You’re Clark Kent, a little boy who’s way different than your parents or anyone else in your hometown of Smallville. One day, you start floating high into the sky. Who the heck is going to show you how to fly?
Superman: American Alien is another origin story for the Man of Steel. Except that it isn’t. The focus in the American Alien miniseries is going to be on how Clark Kent grew up into a man, not a superhero. Written by Chronicle screenwriter Max Landis with art by Nick Dragotta, the first issue is focused squarely on the Kent family on their Kansas farm. It opens with a scene where a pre-pubescent Clark is drifting away into the sky, with his mom clinging on for dear life.
After mother and son return safely to terra firma, Clark displays believable moments of guilt and shame. He feels like a burden to his parents. They, in turn, do what many young parents do when dealing with abnormal behavior: get a doctor to weigh in.
One thing that’s surprising is how open and un-paranoid American Alien #1 feels. It’s been a staple of latter-day Superman origin stories to assume suspicion and distrust on behalf of the general populace. But, aside from the doctor, a few other people are made privy to the fact that Clark is different. The Kents are not exactly in hiding and there’s a sense of implicit trust in how they deal with their neighbors.

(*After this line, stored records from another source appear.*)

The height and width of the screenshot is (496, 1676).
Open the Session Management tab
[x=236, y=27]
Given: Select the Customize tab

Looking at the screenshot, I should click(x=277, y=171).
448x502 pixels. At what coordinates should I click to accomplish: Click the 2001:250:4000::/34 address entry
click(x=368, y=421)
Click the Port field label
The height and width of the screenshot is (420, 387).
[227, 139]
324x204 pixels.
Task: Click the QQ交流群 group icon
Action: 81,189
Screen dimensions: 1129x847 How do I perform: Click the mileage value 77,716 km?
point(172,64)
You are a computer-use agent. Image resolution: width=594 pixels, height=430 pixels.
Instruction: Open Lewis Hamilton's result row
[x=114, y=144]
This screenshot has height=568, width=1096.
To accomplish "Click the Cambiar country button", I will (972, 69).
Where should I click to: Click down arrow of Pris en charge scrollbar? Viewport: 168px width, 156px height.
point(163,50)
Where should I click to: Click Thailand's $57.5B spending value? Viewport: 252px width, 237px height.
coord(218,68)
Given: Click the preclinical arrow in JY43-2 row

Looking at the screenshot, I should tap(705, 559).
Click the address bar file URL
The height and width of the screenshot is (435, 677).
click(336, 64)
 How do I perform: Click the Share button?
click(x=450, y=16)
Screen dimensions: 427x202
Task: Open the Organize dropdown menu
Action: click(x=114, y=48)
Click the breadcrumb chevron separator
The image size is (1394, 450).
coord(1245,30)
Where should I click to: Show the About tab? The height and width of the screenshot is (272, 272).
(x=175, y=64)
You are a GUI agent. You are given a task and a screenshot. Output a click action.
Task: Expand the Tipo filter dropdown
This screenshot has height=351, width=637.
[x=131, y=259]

However, Clark’s still a kid here and doesn’t have the maturity to manage his emotional turmoil. In this issue, he, Pete Ross and Lana Lang go to a movie that’s clearly meant to be E.T. the Extraterrestrial...
and Clark takes it pretty badly.
As seen in his Mickey Mouse “Boy’s Night” comic strip collaboration with Ashley Quach, Landis has a knack for deconstructing big pop culture icons. In American Alien #1, you get a sense of the community that nurtured a young Clark Kent so that he grew up into a Superman who’d want to save the world.
After Clark gets the hang of flying at the end of American Alien #1, he goes wild fantasizing what he can do with this newfound ability.
It’s a great beat that rings true to the unbounded imaginations that rattle around in kids’ heads. All throughout the issue, Dragotta’s loose energetic linework helps sell the emotions and reactions moving through Clark and the people around him.
DC Comics has been doing a lot of different things with Superman of late. The mainline Superman has had his secret identity outed by Lois Lane and suffered a downgrade in his powers. The capeless, de-powered Clark has come across as angry and grumpy at times. And, while his predecessor from a previous multiverse seems more well-adjusted, the older Superman in Superman: Lois & Clark #1 is in fact hiding, living a smaller, less symbolic life so as to protect his wife and son. With all the louder dramas that have blown through Superman’s life of late, American Alien’s lo-fi, down-to-earth focus makes for a nice, heartwarming change.